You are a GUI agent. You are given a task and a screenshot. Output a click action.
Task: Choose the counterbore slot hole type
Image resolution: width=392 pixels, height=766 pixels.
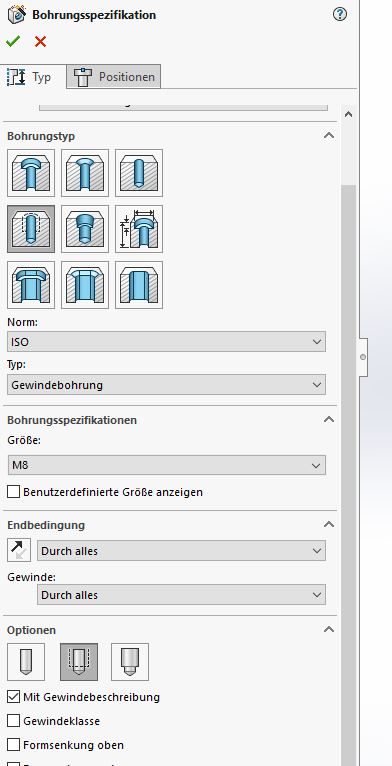[x=31, y=285]
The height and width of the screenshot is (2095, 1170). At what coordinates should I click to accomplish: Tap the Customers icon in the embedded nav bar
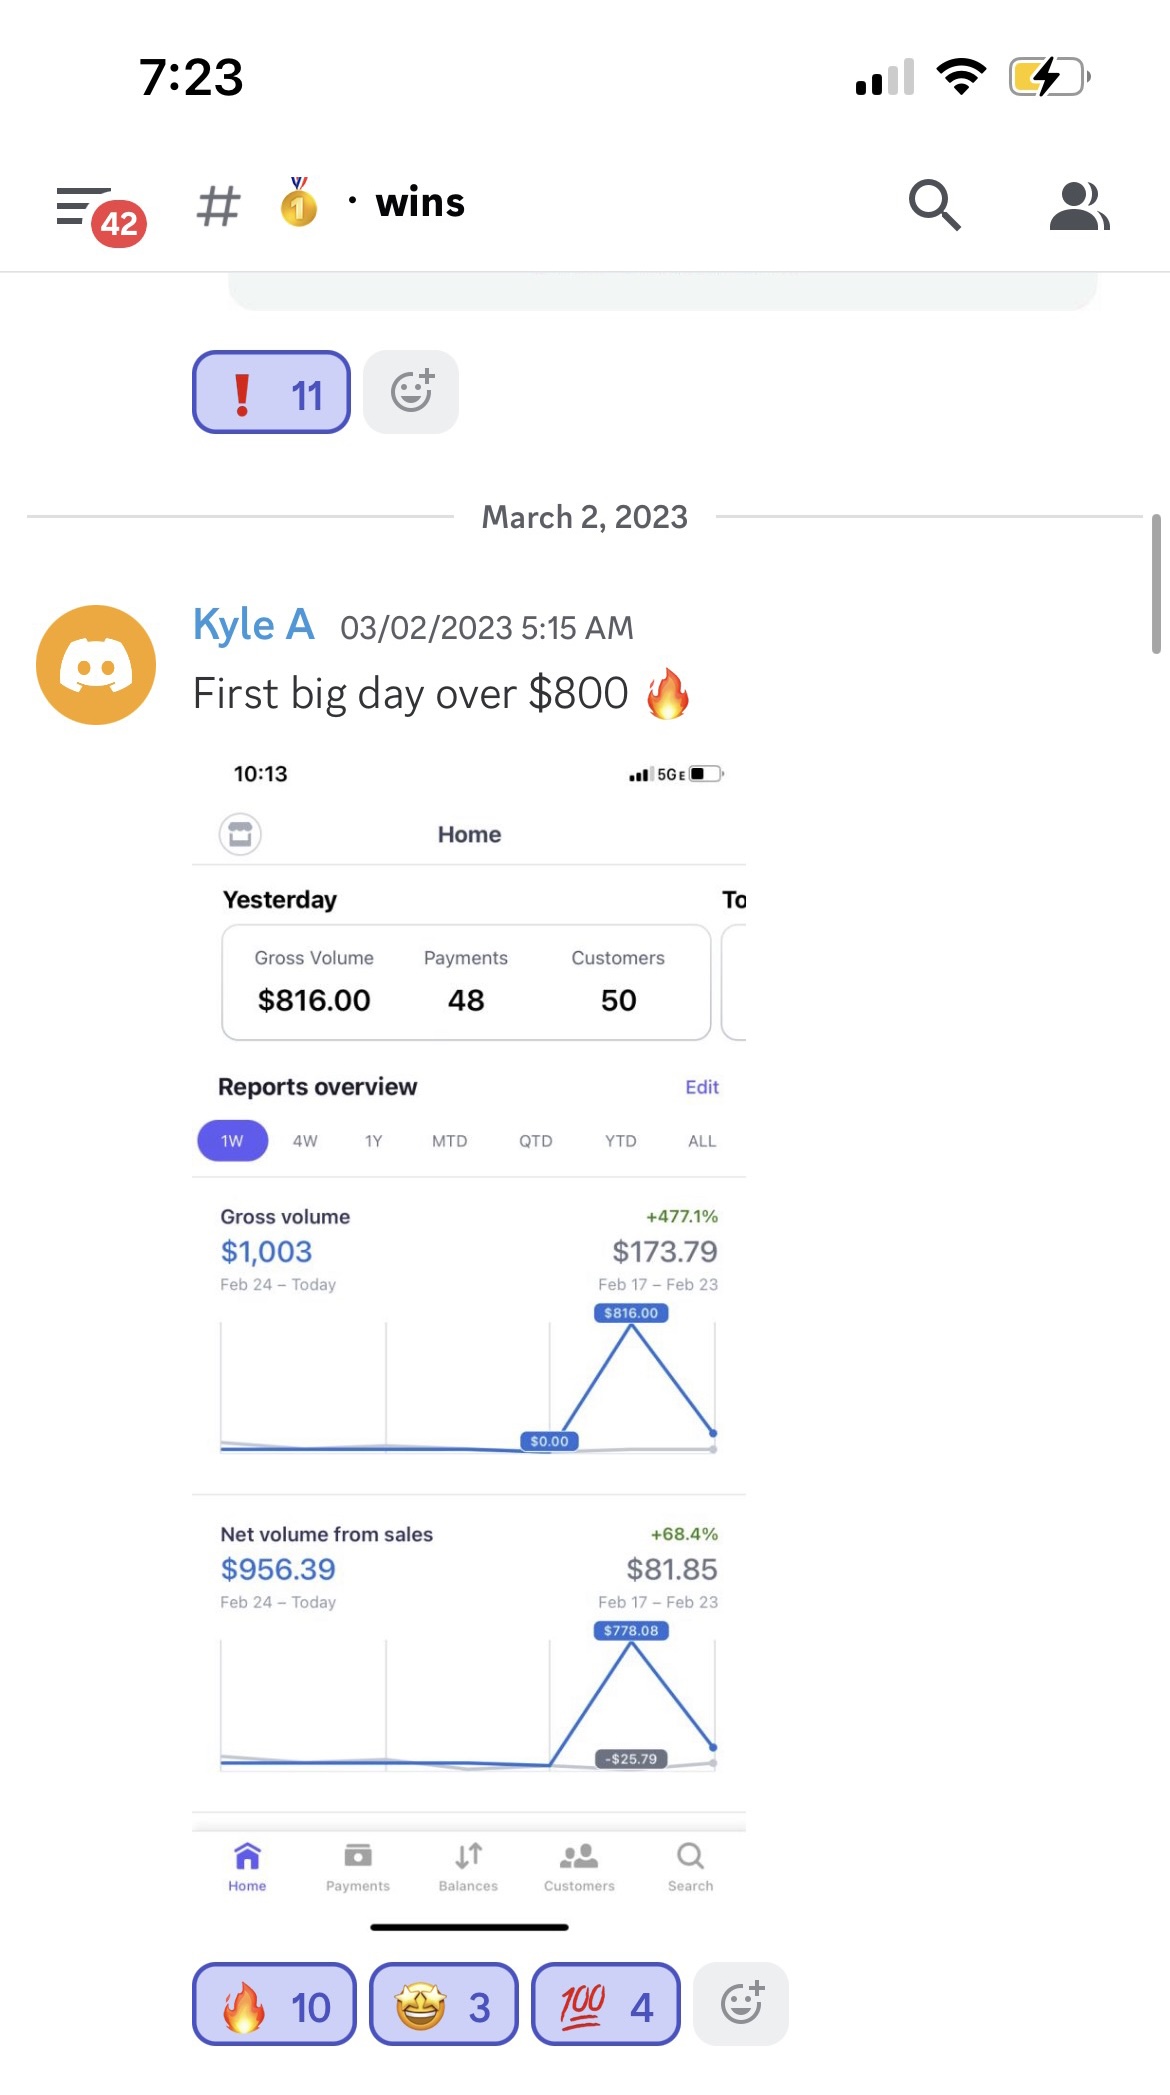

→ **AIM OF THE EXERCISE**
Excluding every picture, write out each record word for word.

→ **RESULT FOR THIS EXERCISE**
You are a GUI agent. You are given a task and a screenshot. Output a click action.
Task: Choose the counterbore slot hole type
Image resolution: width=392 pixels, height=766 pixels.
[x=31, y=285]
The height and width of the screenshot is (2095, 1170). At what coordinates should I click to accomplish: Tap the Customers icon in the embedded nav bar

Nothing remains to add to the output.